Addendum XIII: Lung Volume Reduction Surgery (LVRS) (January through 
March 2016)

    Addendum XIII includes a listing of Medicare-approved facilities 
that are eligible to receive coverage for lung volume reduction 
surgery. Until May 17, 2007, facilities that participated in the 
National Emphysema Treatment Trial were also eligible to receive 
coverage. The following three types of facilities are eligible for 
reimbursement for Lung Volume Reduction Surgery (LVRS):
     National Emphysema Treatment Trial (NETT) approved 
(Beginning 05/07/2007, these will no longer automatically qualify and 
can qualify only with the other programs);
     Credentialed by the Joint Commission (formerly, the Joint 
Commision on Accreditation of Healthcare Organizations (JCAHO)) under 
their Disease Specific Certification Program for LVRS; and
     Medicare approved for lung transplants.
    Only the first two types are in the list. There were no updates to 
the listing of facilities for lung volume reduction surgery published 
in the 3-month period. This information is available at www.cms.gov/MedicareApprovedFacilitie/LVRS/list.asp#TopOfPage. For questions or 
additional information, contact Marie Casey, BSN, MPH (410-786-7861).

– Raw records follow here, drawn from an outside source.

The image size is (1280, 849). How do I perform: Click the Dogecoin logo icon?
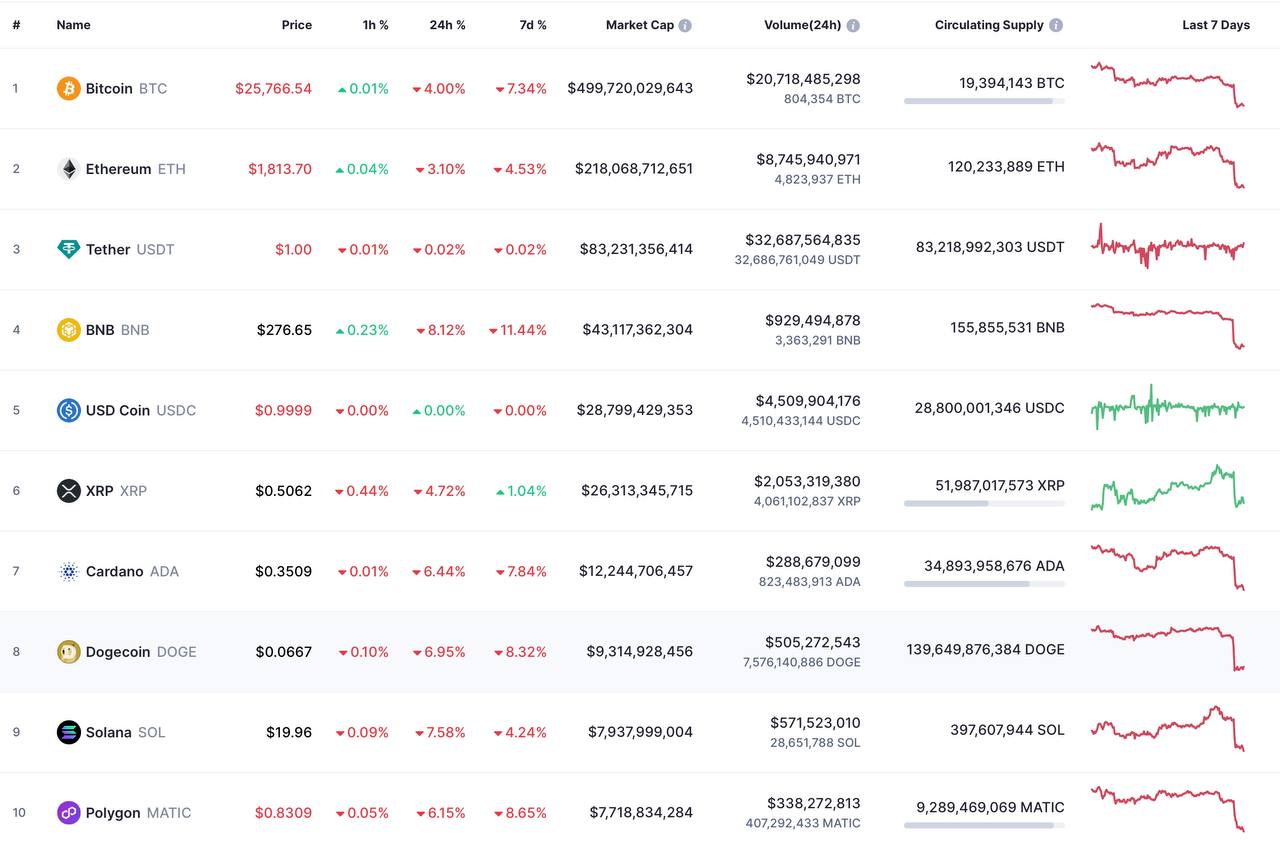68,652
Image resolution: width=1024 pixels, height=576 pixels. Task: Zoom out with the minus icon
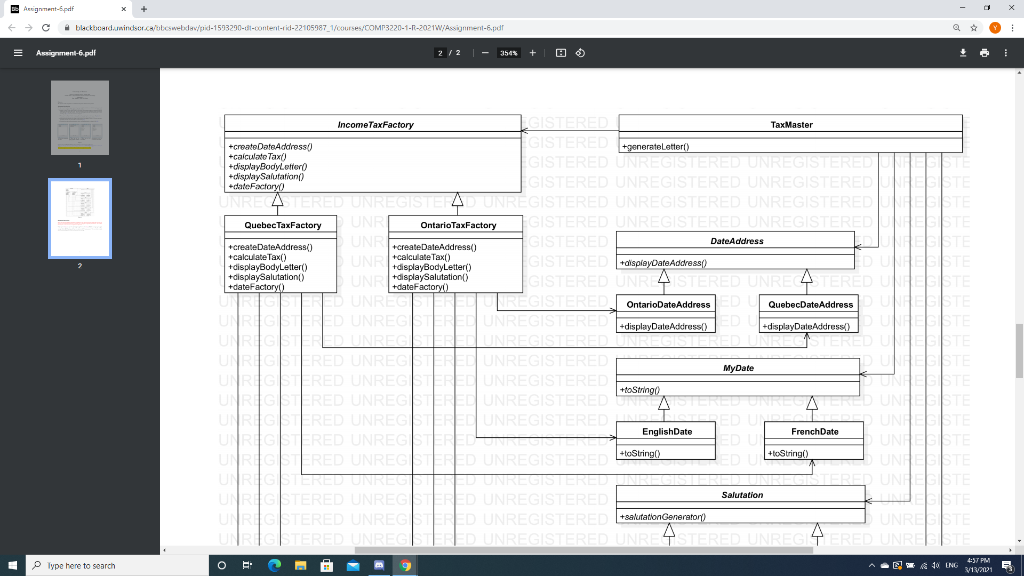(x=485, y=53)
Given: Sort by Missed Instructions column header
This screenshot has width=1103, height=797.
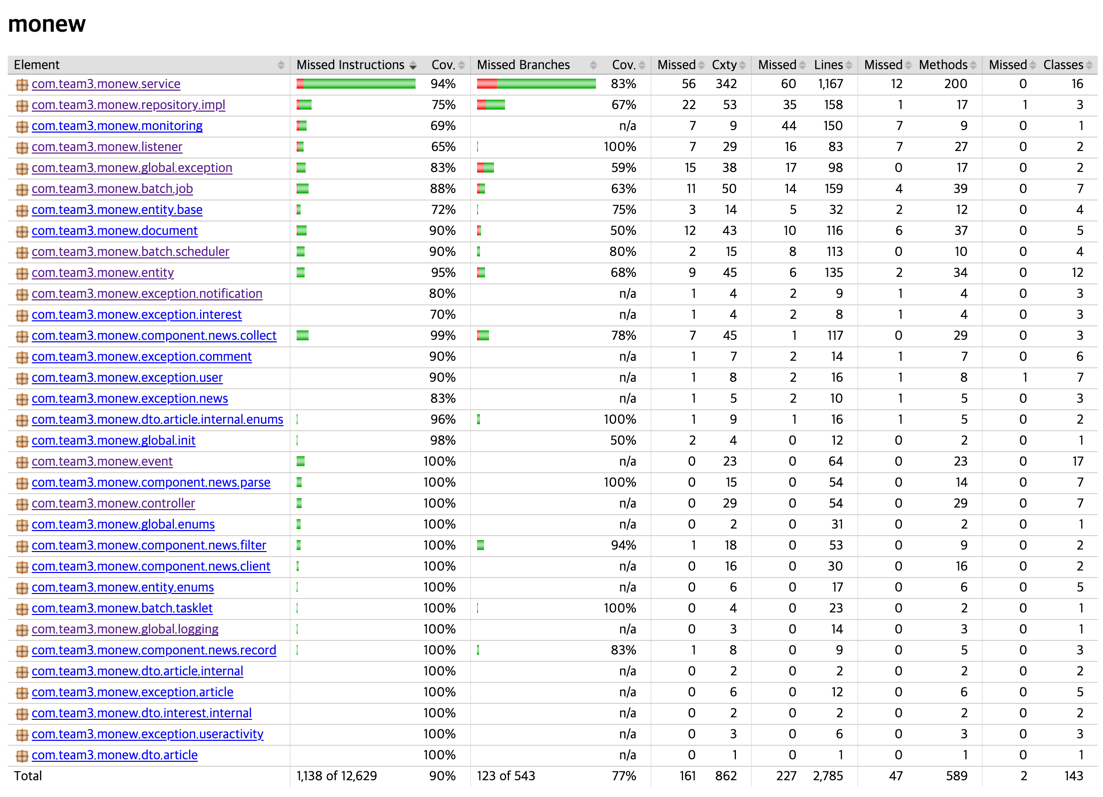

Addendum XIV: Medicare-Approved Bariatric Surgery Facilities (January 
through March 2016)

    Addendum XIV includes a listing of Medicare-approved facilities 
that meet minimum standards for facilities modeled in part on 
professional society statements on competency. All facilities must meet 
our standards in order to receive coverage for bariatric surgery 
procedures. On February 21, 2006, we issued our decision memorandum on 
bariatric surgery procedures. We determined that bariatric surgical 
procedures are reasonable and necessary for Medicare beneficiaries who 
have a body-mass index (BMI) greater than or equal to 35, have at least 
one co-morbidity related to obesity and have been previously 
unsuccessful with medical treatment for obesity. This decision also 
stipulated that covered bariatric surgery procedures are reasonable and 
necessary only when performed at facilities that are: (1) certified by 
the American College of Surgeons (ACS) as a Level 1 Bariatric Surgery 
Center (program standards and requirements in effect on February 15, 
2006); or (2) certified by the American Society for Bariatric Surgery 
(ASBS) as a Bariatric Surgery Center of Excellence (BSCOE) (program 
standards and requirements in effect on February 15, 2006).
    There were no additions, deletions, or editorial changes to 
Medicare-approved facilities that meet CMS's minimum facility standards 
for bariatric surgery that have been certified by ACS and/or ASMBS in 
the 3-month period. This information is available at www.cms.gov/MedicareApprovedFacilitie/BSF/list.asp#TopOfPage. For questions or 
additional information, contact Sarah Fulton, MPH (410-786-2749).

Addendum XV: FDG-PET for Dementia and Neurodegenerative Diseases 
Clinical Trials (January through March 2016)

    There were no FDG-PET for Dementia and Neurodegenerative Diseases 
Clinical Trials published in the 3-month period.
    This information is available on our Web site at www.cms.gov/MedicareApprovedFacilitie/PETDT/list.asp#TopOfPage. For questions or 
additional information, contact Stuart Caplan, RN, MAS (410-786-8564).